* [Instructions for the task] Please find the line that holds "This screenshot has width=594, height=334." below and reproduce it, along with every line after it through the end, exactly and without pictures.

Collection entries:
-.-.-
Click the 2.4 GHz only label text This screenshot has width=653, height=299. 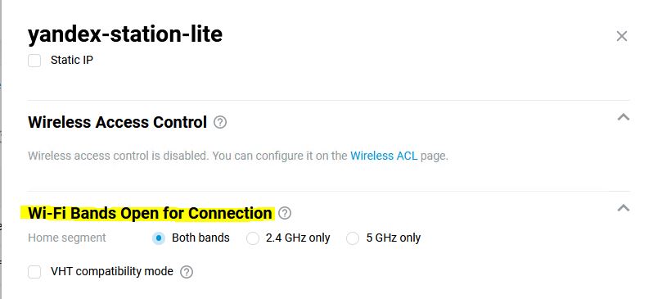[298, 238]
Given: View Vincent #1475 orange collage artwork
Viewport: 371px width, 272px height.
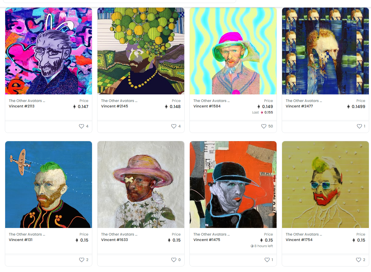Looking at the screenshot, I should pyautogui.click(x=233, y=185).
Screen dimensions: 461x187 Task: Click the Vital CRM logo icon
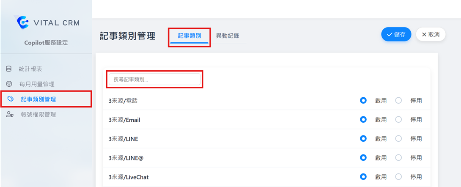(x=22, y=22)
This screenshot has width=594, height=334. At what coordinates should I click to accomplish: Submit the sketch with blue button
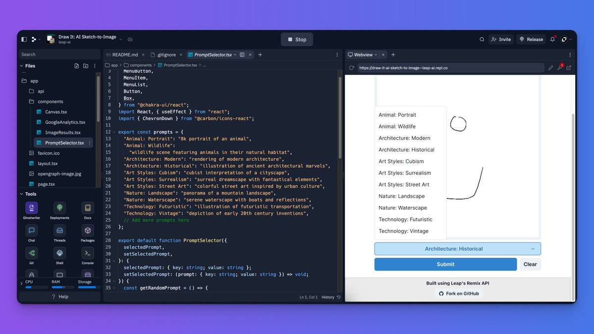pyautogui.click(x=445, y=264)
-.-.-
* [Exercise result]
This screenshot has width=594, height=334. At what coordinates should I click to accomplish: Submit the sketch with blue button
pyautogui.click(x=445, y=264)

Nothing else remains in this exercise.